The city of Zurich, a global center for banking and finance, lies at the north end of Lake Zurich in northern Switzerland. The picturesque lanes of the central Altstadt (Old Town), on either side of the Limmat River, reflect its pre-medieval history. Waterfront promenades like the Limmatquai follow the river toward the 17th-century Rathaus (town hall).
Interlaken is a traditional resort town in the mountainous Bernese Oberland region of central Switzerland. Built on a narrow stretch of valley, between the emerald-colored waters of Lake Thun and Lake Brienz, it has old timber houses and parkland on either side of the Aare River. Its surrounding mountains, with dense forests, alpine meadows and glaciers, has numerous hiking and skiing trails.
Basel is a city on the Rhine River in northwest Switzerland, close to the country’s borders with France and Germany. Its medieval old town centers around Marktplatz, dominated by the 16th-century, red-sandstone Town Hall. Its 12th-century Gothic cathedral has city views, and contains the tomb of the 16th-century Dutch scholar, Erasmus. The city’s university houses some of Erasmus’ works.
4. St. Moritz
St. Moritz is a luxury alpine resort town in Switzerland’s Engadin valley. It has hosted the Winter Olympics twice, has the Cresta Run, a world-championship bobsled run made of natural ice, and an outdoor Olympic ice rink. Its frozen lake hosts polo, cricket and even horse racing on ice. Ski and snowboard areas include Corviglia, Diavolezza and Corvatsch, and there are well-groomed cross-country ski trails.
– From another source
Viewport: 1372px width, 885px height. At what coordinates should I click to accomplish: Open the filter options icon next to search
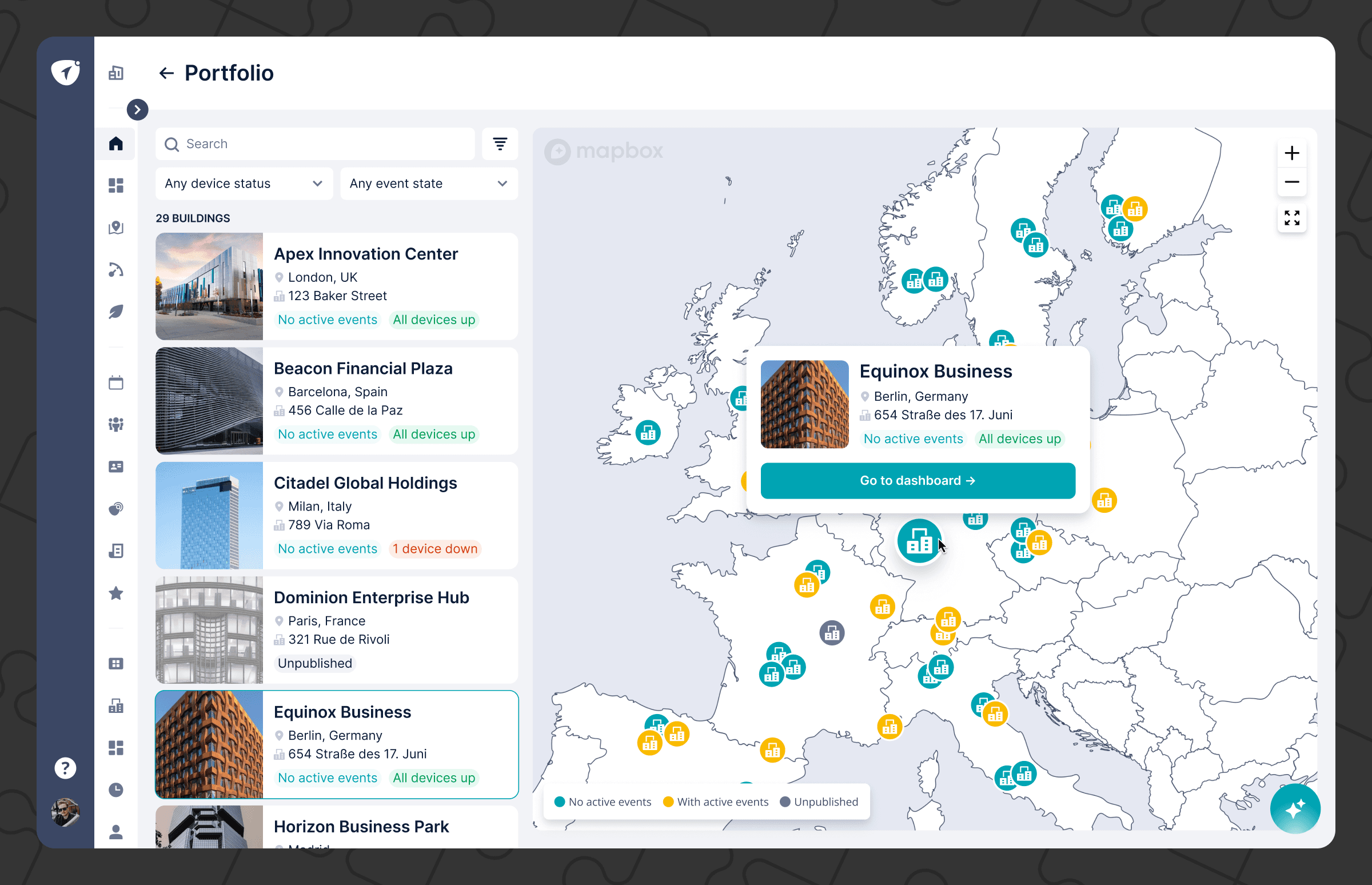click(499, 143)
Verbier is an Alpine village in Switzerland’s Valais Canton. It’s the gateway to the 4 Vallées ski area. Trails on Mont Fort Glacier have views of the Matterhorn and Mont Blanc. Mont Gelé is known for its off-piste ski slopes. South, in secluded Haut Val de Bagnes nature reserve, waterfalls cascade into Mauvoisin Lake, site of the arched Mauvoisin Dam. Alpine-inspired art dots the 3D Foundation’s Sculpture Park.